Short problem: Copy out the data below with "interface agent" substituted for every "GUI agent", leaving everything else unchanged.

»»

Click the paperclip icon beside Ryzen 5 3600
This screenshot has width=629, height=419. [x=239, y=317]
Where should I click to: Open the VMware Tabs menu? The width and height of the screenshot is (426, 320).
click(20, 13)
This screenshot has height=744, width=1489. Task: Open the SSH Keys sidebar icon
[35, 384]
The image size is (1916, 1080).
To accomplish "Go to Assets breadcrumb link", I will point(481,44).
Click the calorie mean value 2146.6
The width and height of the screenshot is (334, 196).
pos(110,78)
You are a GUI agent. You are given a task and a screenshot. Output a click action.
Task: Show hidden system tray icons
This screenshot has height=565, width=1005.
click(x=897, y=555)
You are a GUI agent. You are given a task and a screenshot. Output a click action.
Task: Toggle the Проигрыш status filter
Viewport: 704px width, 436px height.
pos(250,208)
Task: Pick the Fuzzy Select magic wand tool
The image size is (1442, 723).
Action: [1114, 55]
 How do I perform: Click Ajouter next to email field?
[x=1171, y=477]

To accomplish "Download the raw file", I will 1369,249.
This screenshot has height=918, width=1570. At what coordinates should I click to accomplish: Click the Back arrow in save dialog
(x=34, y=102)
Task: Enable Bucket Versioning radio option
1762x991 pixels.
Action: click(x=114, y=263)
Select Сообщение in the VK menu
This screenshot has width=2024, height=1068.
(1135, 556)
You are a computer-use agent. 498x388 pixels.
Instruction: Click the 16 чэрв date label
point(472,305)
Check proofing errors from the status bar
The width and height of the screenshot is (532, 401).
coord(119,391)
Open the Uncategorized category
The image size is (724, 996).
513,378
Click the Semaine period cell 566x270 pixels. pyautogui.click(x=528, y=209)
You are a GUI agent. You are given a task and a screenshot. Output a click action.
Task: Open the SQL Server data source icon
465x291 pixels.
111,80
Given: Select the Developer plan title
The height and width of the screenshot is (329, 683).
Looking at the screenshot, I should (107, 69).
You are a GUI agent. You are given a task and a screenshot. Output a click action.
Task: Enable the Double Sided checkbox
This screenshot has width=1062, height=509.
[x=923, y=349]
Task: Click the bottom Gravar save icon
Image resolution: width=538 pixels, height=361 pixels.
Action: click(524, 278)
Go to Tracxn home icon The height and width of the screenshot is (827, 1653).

««

Full response:
Click the paperclip icon beside Ryzen 5 3600
This screenshot has width=629, height=419. [x=239, y=317]
Where should I click to: Open the VMware Tabs menu? The width and height of the screenshot is (426, 320).
click(20, 13)
This screenshot has height=744, width=1489. Task: Open the SSH Keys sidebar icon
[35, 384]
The image size is (1916, 1080).
To accomplish "Go to Assets breadcrumb link", I will point(481,44).
Click the calorie mean value 2146.6
The width and height of the screenshot is (334, 196).
pos(110,78)
You are a interface agent. You are given a task and a screenshot. Output a click action.
Task: Show hidden system tray icons
This screenshot has height=565, width=1005.
click(x=897, y=555)
You are a interface agent. You are given a task and a screenshot. Output a click action.
Task: Toggle the Проигрыш status filter
Viewport: 704px width, 436px height.
pos(250,208)
Task: Pick the Fuzzy Select magic wand tool
The image size is (1442, 723).
Action: [1114, 55]
 How do I perform: Click Ajouter next to email field?
[x=1171, y=477]

To accomplish "Download the raw file", I will 1369,249.
This screenshot has height=918, width=1570. At what coordinates should I click to accomplish: Click the Back arrow in save dialog
(x=34, y=102)
Task: Enable Bucket Versioning radio option
1762x991 pixels.
Action: click(x=114, y=263)
Select Сообщение in the VK menu
This screenshot has width=2024, height=1068.
(1135, 556)
You are a computer-use agent. 498x388 pixels.
Instruction: Click the 16 чэрв date label
point(472,305)
Check proofing errors from the status bar
The width and height of the screenshot is (532, 401).
coord(119,391)
Open the Uncategorized category
The image size is (724, 996).
513,378
Click the Semaine period cell 566x270 pixels. pyautogui.click(x=528, y=209)
You are a interface agent. You are given a task and a screenshot. Output a click action.
Task: Open the SQL Server data source icon
465x291 pixels.
111,80
Given: Select the Developer plan title
The height and width of the screenshot is (329, 683).
Looking at the screenshot, I should (107, 69).
You are a interface agent. You are given a task and a screenshot. Output a click action.
Task: Enable the Double Sided checkbox
This screenshot has width=1062, height=509.
[x=923, y=349]
Task: Click the bottom Gravar save icon
Image resolution: width=538 pixels, height=361 pixels.
Action: click(524, 278)
Go to Tracxn home icon The height and width of the screenshot is (827, 1653).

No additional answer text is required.